As a teacher, can I refer students to my professional business?
August 12, 2013 10:37 AM   Subscribe

I teach writing to adults. When they ask me to edit something that's not for class (say, for their professional work), can I refer them to my private writing/editing business, even if they're currently enrolled in my class?

From time to time, a student will ask me if I can critique or edit a piece of writing that they are working on not for class—something for their job, usually. Typically, I have gently explained that I can't do extra, non-class work for free. But I also have a sideline business in freelance writing and editing, and obviously I'm interested in finding new work. So when a student approaches me with a proposed 'outside job,' can I say: 'I can't do this for free, but please check out my website where I list my services—you could hire me'? If that's unethical, I can't quite put my finger on why; on the other hand, I'm hesitating a bit, and I'm not sure why that is, either.

FWIW, these students generally aren't taking my classes for credit, nor will I have most of them for more than one term.
posted by toomuchkatherine to Work & Money (5 answers total) 1 user marked this as a favorite
Where do you teach? Your institution likely has a policy on this, or if not, someone who can advise you whether this is permissible under the institution's general policy and/or your employment contract, if any.
posted by Inspector.Gadget at 10:38 AM on August 12, 2013 [1 favorite]

Specifically, if you're teaching at a university, you want to search the policies for "conflict of interest" or "conflict of commitment." Or look for an office with those terms in the title.

It may or may not be ethical; but chances are even if it's okay, you probably want an official sign-off from someone at your institution saying it's okay, to protect you later if you're ever accused of improper behavior.

For what it's worth, I work in such an office. Knowing next to nothing about your situation, my first reaction is that if you came to me I'd tell you it's not ethical to do this until after they are no longer your students. If your interaction with them in your business capacity goes wrong (they don't pay you; they say mean things about your critique; whatever) I'd have a concern about whether you might even unintentionally take it out on them in class or in their grading. I might let you do it with sign-off from your department head. Maybe. We'd have several conversations about it and you'd need to do some paperwork.

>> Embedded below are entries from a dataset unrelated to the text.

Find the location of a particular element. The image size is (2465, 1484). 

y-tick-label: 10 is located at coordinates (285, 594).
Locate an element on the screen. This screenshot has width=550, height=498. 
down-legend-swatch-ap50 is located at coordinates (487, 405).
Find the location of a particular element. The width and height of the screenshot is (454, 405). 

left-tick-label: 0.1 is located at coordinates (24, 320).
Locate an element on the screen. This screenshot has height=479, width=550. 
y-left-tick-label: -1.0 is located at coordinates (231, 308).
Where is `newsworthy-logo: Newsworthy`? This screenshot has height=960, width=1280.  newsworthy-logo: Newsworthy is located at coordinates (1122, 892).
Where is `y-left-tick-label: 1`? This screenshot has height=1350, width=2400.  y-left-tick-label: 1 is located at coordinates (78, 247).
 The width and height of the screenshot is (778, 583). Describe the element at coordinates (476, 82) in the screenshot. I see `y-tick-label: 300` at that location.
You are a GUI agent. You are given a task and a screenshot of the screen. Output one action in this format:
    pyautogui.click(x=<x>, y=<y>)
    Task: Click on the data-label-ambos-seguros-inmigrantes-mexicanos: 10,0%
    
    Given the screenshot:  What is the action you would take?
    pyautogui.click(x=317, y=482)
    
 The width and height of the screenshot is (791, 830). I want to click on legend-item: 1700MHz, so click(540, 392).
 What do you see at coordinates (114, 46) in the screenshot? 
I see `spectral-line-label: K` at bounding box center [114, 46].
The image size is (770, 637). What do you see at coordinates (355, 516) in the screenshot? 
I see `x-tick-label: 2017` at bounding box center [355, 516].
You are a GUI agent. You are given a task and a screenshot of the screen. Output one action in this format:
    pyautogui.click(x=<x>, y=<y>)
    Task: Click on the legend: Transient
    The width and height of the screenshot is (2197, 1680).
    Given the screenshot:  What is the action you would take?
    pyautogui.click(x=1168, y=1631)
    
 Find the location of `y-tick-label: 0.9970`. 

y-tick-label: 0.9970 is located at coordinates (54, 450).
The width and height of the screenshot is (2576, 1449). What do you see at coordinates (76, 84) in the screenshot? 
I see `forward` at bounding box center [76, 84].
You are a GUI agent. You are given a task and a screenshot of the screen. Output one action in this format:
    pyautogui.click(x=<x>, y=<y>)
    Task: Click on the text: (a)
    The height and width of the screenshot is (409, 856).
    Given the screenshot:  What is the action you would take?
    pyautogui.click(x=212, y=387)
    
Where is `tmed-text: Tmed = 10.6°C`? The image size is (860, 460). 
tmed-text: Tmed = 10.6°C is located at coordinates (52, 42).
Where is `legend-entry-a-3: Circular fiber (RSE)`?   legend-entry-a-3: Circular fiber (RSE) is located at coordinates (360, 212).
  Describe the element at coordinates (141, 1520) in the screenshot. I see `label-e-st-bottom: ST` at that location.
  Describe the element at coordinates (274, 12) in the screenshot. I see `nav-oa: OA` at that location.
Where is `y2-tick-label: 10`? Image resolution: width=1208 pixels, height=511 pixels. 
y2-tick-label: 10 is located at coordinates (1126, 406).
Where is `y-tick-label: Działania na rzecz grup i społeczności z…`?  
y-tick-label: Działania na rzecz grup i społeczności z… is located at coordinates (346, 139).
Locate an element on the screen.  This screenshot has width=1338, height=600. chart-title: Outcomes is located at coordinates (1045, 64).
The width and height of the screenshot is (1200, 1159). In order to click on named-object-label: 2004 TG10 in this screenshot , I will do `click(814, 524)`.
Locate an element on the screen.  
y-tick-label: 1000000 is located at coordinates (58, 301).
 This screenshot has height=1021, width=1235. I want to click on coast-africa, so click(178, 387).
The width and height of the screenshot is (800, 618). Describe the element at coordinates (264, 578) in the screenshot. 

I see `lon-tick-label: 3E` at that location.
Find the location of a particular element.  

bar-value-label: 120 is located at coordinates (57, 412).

But that's our policy and our procedures. You need to find out what policy you're working under.
posted by Stacey at 10:45 AM on August 12, 2013 [2 favorites]

I think it is problematic while they are currently your students. It introduces the possibility for bribery/etc. I'd probably say something like, "Right now I'm your teacher and will only work on course-related material, but if you'd like to hire me after the course ends for outside writing, here's my website."
posted by vegartanipla at 10:46 AM on August 12, 2013 [13 favorites]

Yep, you're looking for potential conflicts of interest. Check your institution's policies for this sort of thing. If they are at all unclear (which they probably are), pose the same question to someone whose say-so carries weight, probably a dean of academic affairs or something of the sort. Get them to put what you can and can't do in writing (if they want to have a conversation, follow up the conversation with an email that says "Hey, I just wanted to confirm in writing the terms we discussed today, where you said XYZ is okay but ABC is a no-go." That way if any questions arise down the road you can hold up your authorization.
posted by craven_morhead at 10:58 AM on August 12, 2013

These are a few things that may help you to think about this:

-I have also worked in a teaching environment (some for credit, other stuff as a volunteer) and one strict policy that has been intact in most places is that you cannot directly provide services to current students. However, many places had a rule in place that you could offer tutoring or whatever services to people who were NOT in your class. So I think that a far more ethical way to do this would be to refer someone else in your department. Likewise, other people would refer you as pool of potential candidates. But this does seem unethical if you are offering your services to current students.

-Even if offering your services is not against your institution's rule/conflict of interest, I would not do it. Why? Your students may perceive favoritism, etc. (i.e. student A paid for something --- what if you answer more of student A's questions in class vs. student B and C?). You may be very fair, but do you want to do things that have students question whether you are being fair to them?

-If you offer your services to others who are not in your class, one additional benefit that you can offer is to edit and provide comments and/or teach them WHY to do it a certain way (in a comment box in tracked changes). If you were an editor who offered this skill to people learning to write/ESL, etc., I think that many people would want your services vs. others.